REQUIREMENT: Whatever the data contains, copy all of it exactly.

ENTRIES SUPPLIED:

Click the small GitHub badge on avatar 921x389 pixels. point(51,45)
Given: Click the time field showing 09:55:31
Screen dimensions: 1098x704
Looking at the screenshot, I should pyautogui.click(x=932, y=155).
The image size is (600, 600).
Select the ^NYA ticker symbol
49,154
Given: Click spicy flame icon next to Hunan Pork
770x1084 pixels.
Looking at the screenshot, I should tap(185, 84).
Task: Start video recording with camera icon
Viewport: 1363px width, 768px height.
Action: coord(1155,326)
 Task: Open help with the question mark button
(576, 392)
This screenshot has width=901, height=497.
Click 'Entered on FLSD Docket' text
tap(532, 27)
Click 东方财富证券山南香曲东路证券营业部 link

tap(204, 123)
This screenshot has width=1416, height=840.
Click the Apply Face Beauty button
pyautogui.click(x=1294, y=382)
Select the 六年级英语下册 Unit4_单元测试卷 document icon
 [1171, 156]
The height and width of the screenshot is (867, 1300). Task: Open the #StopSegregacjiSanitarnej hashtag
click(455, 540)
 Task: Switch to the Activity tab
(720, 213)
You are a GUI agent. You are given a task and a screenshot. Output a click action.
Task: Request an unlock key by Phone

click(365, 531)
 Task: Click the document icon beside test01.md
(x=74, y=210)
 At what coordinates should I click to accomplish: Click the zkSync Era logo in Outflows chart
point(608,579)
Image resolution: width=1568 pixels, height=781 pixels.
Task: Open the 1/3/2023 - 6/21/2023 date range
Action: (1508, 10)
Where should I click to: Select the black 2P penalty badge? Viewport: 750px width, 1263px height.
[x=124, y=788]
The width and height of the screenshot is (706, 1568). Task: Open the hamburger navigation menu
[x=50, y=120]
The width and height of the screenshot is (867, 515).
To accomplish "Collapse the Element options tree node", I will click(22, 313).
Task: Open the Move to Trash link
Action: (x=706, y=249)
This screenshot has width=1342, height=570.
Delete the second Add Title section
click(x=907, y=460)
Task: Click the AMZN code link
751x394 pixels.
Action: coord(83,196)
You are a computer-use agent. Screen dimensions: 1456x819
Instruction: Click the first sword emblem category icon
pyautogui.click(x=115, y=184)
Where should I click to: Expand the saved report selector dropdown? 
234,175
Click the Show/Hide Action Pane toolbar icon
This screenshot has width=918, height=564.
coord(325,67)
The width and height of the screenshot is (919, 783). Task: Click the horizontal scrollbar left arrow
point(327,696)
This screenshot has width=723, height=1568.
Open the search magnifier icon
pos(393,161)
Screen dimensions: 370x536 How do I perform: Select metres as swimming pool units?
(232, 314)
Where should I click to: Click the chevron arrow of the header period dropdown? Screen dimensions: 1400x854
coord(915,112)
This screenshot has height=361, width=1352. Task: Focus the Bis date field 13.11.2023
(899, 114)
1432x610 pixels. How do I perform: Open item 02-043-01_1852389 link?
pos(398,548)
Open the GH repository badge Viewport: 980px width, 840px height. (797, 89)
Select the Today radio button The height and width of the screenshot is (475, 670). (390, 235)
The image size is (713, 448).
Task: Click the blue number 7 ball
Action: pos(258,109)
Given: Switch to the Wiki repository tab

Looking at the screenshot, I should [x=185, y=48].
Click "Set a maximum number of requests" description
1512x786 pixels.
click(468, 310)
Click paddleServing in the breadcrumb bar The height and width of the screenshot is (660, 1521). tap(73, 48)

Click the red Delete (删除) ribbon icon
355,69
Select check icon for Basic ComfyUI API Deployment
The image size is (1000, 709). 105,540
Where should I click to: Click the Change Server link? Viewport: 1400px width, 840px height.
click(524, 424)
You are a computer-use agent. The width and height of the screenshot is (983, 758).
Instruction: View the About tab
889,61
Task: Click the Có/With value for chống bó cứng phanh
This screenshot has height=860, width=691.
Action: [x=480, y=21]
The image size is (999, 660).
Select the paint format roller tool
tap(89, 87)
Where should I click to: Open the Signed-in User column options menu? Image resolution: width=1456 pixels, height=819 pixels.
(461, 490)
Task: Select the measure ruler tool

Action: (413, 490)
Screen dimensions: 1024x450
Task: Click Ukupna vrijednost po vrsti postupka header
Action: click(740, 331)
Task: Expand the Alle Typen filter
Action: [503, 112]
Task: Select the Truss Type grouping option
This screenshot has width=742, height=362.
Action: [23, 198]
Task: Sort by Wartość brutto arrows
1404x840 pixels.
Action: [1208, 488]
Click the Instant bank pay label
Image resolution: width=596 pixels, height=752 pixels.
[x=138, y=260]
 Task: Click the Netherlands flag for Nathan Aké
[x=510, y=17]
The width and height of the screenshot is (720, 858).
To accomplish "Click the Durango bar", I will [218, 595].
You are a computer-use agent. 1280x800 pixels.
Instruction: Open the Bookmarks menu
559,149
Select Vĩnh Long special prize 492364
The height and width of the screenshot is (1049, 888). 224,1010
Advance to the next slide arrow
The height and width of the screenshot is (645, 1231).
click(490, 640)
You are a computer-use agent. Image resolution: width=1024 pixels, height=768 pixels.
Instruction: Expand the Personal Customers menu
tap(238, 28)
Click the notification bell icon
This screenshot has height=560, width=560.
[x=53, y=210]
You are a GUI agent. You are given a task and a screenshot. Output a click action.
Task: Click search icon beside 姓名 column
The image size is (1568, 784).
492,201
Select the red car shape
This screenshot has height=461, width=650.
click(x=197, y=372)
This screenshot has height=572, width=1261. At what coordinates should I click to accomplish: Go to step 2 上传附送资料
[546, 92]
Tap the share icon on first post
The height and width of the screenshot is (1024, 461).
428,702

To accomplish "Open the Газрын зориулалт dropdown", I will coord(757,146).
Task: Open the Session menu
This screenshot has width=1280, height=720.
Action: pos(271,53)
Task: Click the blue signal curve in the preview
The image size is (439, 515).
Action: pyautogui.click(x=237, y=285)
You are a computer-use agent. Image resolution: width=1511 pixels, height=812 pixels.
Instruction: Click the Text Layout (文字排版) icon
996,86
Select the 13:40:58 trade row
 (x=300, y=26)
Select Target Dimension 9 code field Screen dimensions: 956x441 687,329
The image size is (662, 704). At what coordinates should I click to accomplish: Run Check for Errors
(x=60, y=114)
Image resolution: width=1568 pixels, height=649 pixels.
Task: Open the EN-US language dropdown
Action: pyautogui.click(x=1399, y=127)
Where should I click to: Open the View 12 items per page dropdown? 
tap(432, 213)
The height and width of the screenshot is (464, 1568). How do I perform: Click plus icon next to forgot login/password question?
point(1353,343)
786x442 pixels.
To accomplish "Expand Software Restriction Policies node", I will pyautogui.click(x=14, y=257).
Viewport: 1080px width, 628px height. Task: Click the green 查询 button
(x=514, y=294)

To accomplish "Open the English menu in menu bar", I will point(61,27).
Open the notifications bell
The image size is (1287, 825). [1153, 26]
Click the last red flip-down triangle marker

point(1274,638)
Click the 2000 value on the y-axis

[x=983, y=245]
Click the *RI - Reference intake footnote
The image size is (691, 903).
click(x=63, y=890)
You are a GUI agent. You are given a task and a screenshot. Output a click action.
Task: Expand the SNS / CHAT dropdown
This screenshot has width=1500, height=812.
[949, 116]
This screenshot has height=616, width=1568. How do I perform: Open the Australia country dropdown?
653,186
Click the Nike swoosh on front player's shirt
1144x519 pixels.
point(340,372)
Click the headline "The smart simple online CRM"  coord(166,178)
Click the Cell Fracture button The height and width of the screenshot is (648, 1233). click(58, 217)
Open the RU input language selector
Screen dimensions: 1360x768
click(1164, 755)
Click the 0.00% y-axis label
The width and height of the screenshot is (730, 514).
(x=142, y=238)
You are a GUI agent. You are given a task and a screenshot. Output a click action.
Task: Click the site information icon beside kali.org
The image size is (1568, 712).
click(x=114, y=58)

SOLUTION FOR THIS TASK:
Click the small GitHub badge on avatar 921x389 pixels. point(51,45)
Given: Click the time field showing 09:55:31
Screen dimensions: 1098x704
Looking at the screenshot, I should pyautogui.click(x=932, y=155).
The image size is (600, 600).
Select the ^NYA ticker symbol
49,154
Given: Click spicy flame icon next to Hunan Pork
770x1084 pixels.
Looking at the screenshot, I should tap(185, 84).
Task: Start video recording with camera icon
Viewport: 1363px width, 768px height.
Action: coord(1155,326)
 Task: Open help with the question mark button
(576, 392)
This screenshot has width=901, height=497.
Click 'Entered on FLSD Docket' text
tap(532, 27)
Click 东方财富证券山南香曲东路证券营业部 link

tap(204, 123)
This screenshot has width=1416, height=840.
Click the Apply Face Beauty button
pyautogui.click(x=1294, y=382)
Select the 六年级英语下册 Unit4_单元测试卷 document icon
 [1171, 156]
The height and width of the screenshot is (867, 1300). Task: Open the #StopSegregacjiSanitarnej hashtag
click(455, 540)
 Task: Switch to the Activity tab
(720, 213)
You are a GUI agent. You are given a task and a screenshot. Output a click action.
Task: Request an unlock key by Phone

click(365, 531)
 Task: Click the document icon beside test01.md
(x=74, y=210)
 At what coordinates should I click to accomplish: Click the zkSync Era logo in Outflows chart
point(608,579)
Image resolution: width=1568 pixels, height=781 pixels.
Task: Open the 1/3/2023 - 6/21/2023 date range
Action: (1508, 10)
Where should I click to: Select the black 2P penalty badge? Viewport: 750px width, 1263px height.
[x=124, y=788]
The width and height of the screenshot is (706, 1568). Task: Open the hamburger navigation menu
[x=50, y=120]
The width and height of the screenshot is (867, 515).
To accomplish "Collapse the Element options tree node", I will click(22, 313).
Task: Open the Move to Trash link
Action: (x=706, y=249)
This screenshot has width=1342, height=570.
Delete the second Add Title section
click(x=907, y=460)
Task: Click the AMZN code link
751x394 pixels.
Action: coord(83,196)
You are a computer-use agent. Screen dimensions: 1456x819
Instruction: Click the first sword emblem category icon
pyautogui.click(x=115, y=184)
Where should I click to: Expand the saved report selector dropdown? 
234,175
Click the Show/Hide Action Pane toolbar icon
This screenshot has width=918, height=564.
coord(325,67)
The width and height of the screenshot is (919, 783). Task: Click the horizontal scrollbar left arrow
point(327,696)
This screenshot has width=723, height=1568.
Open the search magnifier icon
pos(393,161)
Screen dimensions: 370x536 How do I perform: Select metres as swimming pool units?
(232, 314)
Where should I click to: Click the chevron arrow of the header period dropdown? Screen dimensions: 1400x854
coord(915,112)
This screenshot has height=361, width=1352. Task: Focus the Bis date field 13.11.2023
(899, 114)
1432x610 pixels. How do I perform: Open item 02-043-01_1852389 link?
pos(398,548)
Open the GH repository badge Viewport: 980px width, 840px height. (797, 89)
Select the Today radio button The height and width of the screenshot is (475, 670). (390, 235)
The image size is (713, 448).
Task: Click the blue number 7 ball
Action: pos(258,109)
Given: Switch to the Wiki repository tab

Looking at the screenshot, I should [x=185, y=48].
Click "Set a maximum number of requests" description
1512x786 pixels.
click(468, 310)
Click paddleServing in the breadcrumb bar The height and width of the screenshot is (660, 1521). tap(73, 48)

Click the red Delete (删除) ribbon icon
355,69
Select check icon for Basic ComfyUI API Deployment
The image size is (1000, 709). 105,540
Where should I click to: Click the Change Server link? Viewport: 1400px width, 840px height.
click(524, 424)
You are a computer-use agent. The width and height of the screenshot is (983, 758).
Instruction: View the About tab
889,61
Task: Click the Có/With value for chống bó cứng phanh
This screenshot has height=860, width=691.
Action: [x=480, y=21]
The image size is (999, 660).
Select the paint format roller tool
tap(89, 87)
Where should I click to: Open the Signed-in User column options menu? Image resolution: width=1456 pixels, height=819 pixels.
(461, 490)
Task: Select the measure ruler tool

Action: (413, 490)
Screen dimensions: 1024x450
Task: Click Ukupna vrijednost po vrsti postupka header
Action: click(740, 331)
Task: Expand the Alle Typen filter
Action: [503, 112]
Task: Select the Truss Type grouping option
This screenshot has width=742, height=362.
Action: [23, 198]
Task: Sort by Wartość brutto arrows
1404x840 pixels.
Action: [1208, 488]
Click the Instant bank pay label
Image resolution: width=596 pixels, height=752 pixels.
[x=138, y=260]
 Task: Click the Netherlands flag for Nathan Aké
[x=510, y=17]
The width and height of the screenshot is (720, 858).
To accomplish "Click the Durango bar", I will [218, 595].
You are a computer-use agent. 1280x800 pixels.
Instruction: Open the Bookmarks menu
559,149
Select Vĩnh Long special prize 492364
The height and width of the screenshot is (1049, 888). 224,1010
Advance to the next slide arrow
The height and width of the screenshot is (645, 1231).
click(490, 640)
You are a computer-use agent. Image resolution: width=1024 pixels, height=768 pixels.
Instruction: Expand the Personal Customers menu
tap(238, 28)
Click the notification bell icon
This screenshot has height=560, width=560.
[x=53, y=210]
You are a GUI agent. You are given a task and a screenshot. Output a click action.
Task: Click search icon beside 姓名 column
The image size is (1568, 784).
492,201
Select the red car shape
This screenshot has height=461, width=650.
click(x=197, y=372)
This screenshot has height=572, width=1261. At what coordinates should I click to accomplish: Go to step 2 上传附送资料
[546, 92]
Tap the share icon on first post
The height and width of the screenshot is (1024, 461).
428,702

To accomplish "Open the Газрын зориулалт dropdown", I will coord(757,146).
Task: Open the Session menu
This screenshot has width=1280, height=720.
Action: pos(271,53)
Task: Click the blue signal curve in the preview
The image size is (439, 515).
Action: pyautogui.click(x=237, y=285)
You are a computer-use agent. Image resolution: width=1511 pixels, height=812 pixels.
Instruction: Click the Text Layout (文字排版) icon
996,86
Select the 13:40:58 trade row
 (x=300, y=26)
Select Target Dimension 9 code field Screen dimensions: 956x441 687,329
The image size is (662, 704). At what coordinates should I click to accomplish: Run Check for Errors
(x=60, y=114)
Image resolution: width=1568 pixels, height=649 pixels.
Task: Open the EN-US language dropdown
Action: pyautogui.click(x=1399, y=127)
Where should I click to: Open the View 12 items per page dropdown? 
tap(432, 213)
The height and width of the screenshot is (464, 1568). How do I perform: Click plus icon next to forgot login/password question?
point(1353,343)
786x442 pixels.
To accomplish "Expand Software Restriction Policies node", I will pyautogui.click(x=14, y=257).
Viewport: 1080px width, 628px height. Task: Click the green 查询 button
(x=514, y=294)

To accomplish "Open the English menu in menu bar", I will point(61,27).
Open the notifications bell
The image size is (1287, 825). [1153, 26]
Click the last red flip-down triangle marker

point(1274,638)
Click the 2000 value on the y-axis

[x=983, y=245]
Click the *RI - Reference intake footnote
The image size is (691, 903).
click(x=63, y=890)
You are a GUI agent. You are given a task and a screenshot. Output a click action.
Task: Expand the SNS / CHAT dropdown
This screenshot has width=1500, height=812.
[949, 116]
This screenshot has height=616, width=1568. How do I perform: Open the Australia country dropdown?
653,186
Click the Nike swoosh on front player's shirt
1144x519 pixels.
point(340,372)
Click the headline "The smart simple online CRM"  coord(166,178)
Click the Cell Fracture button The height and width of the screenshot is (648, 1233). click(58, 217)
Open the RU input language selector
Screen dimensions: 1360x768
click(1164, 755)
Click the 0.00% y-axis label
The width and height of the screenshot is (730, 514).
(x=142, y=238)
You are a GUI agent. You are given a task and a screenshot. Output a click action.
Task: Click the site information icon beside kali.org
The image size is (1568, 712).
click(x=114, y=58)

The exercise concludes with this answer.